How do I remove hex values in a python string with regular expressions?


Question

I have a cell array in matlab

columns = {'MagX', 'MagY', 'MagZ', ...
           'AccelerationX',  'AccelerationX',  'AccelerationX', ...
           'AngularRateX', 'AngularRateX', 'AngularRateX', ...
           'Temperature'}

I use these scripts which make use of matlab's hdf5write function to save the array in the hdf5 format.

I then read in the the hdf5 file into python using pytables. The cell array comes in as a numpy array of strings.
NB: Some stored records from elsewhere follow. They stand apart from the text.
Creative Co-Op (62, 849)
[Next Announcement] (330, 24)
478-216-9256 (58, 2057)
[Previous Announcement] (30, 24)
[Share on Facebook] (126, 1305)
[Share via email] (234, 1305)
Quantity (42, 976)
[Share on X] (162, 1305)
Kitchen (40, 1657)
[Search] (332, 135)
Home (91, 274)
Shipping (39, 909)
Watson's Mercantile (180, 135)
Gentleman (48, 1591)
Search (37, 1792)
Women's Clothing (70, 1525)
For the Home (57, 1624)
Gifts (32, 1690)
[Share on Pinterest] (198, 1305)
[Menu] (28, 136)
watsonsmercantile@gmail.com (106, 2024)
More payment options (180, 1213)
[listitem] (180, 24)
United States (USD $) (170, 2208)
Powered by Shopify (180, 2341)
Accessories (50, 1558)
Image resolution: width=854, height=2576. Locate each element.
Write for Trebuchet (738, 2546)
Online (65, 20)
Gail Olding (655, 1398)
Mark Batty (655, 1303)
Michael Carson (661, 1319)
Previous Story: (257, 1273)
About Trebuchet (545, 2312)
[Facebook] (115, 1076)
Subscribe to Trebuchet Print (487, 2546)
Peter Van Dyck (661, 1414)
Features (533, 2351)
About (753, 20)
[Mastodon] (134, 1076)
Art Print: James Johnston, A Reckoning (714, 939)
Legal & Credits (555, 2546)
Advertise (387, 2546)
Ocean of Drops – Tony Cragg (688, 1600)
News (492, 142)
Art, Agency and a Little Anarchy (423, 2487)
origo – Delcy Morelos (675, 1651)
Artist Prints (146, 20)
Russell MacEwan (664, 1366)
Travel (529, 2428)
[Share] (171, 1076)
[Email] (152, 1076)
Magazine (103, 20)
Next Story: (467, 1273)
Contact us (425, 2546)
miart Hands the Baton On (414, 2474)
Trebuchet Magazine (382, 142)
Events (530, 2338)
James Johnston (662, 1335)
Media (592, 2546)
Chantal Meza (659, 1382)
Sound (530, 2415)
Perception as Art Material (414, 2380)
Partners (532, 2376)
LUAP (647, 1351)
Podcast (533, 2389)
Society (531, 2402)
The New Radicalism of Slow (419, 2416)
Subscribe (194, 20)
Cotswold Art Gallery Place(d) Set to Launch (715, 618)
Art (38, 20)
I convert to a list and this is the output:

>>>columns
['MagX\x00\x00\x00\x08\x01\x008\xe6\x7f',
 'MagY\x00\x7f\x00\x00\x00\xee\x0b9\xe6\x7f',
 'MagZ\x00\x00\x00\x00\x001',
 'AccelerationX',
 'AccelerationY',
 'AccelerationZ',
 'AngularRateX',
 'AngularRateY',
 'AngularRateZ',
 'Temperature']

These hex values pop into the strings from somewhere and I'd like to remove them. They don't always appear on the first three items of the list and I need a nice way to deal with them or to find out why they are there in the first place.

>>>print columns[0]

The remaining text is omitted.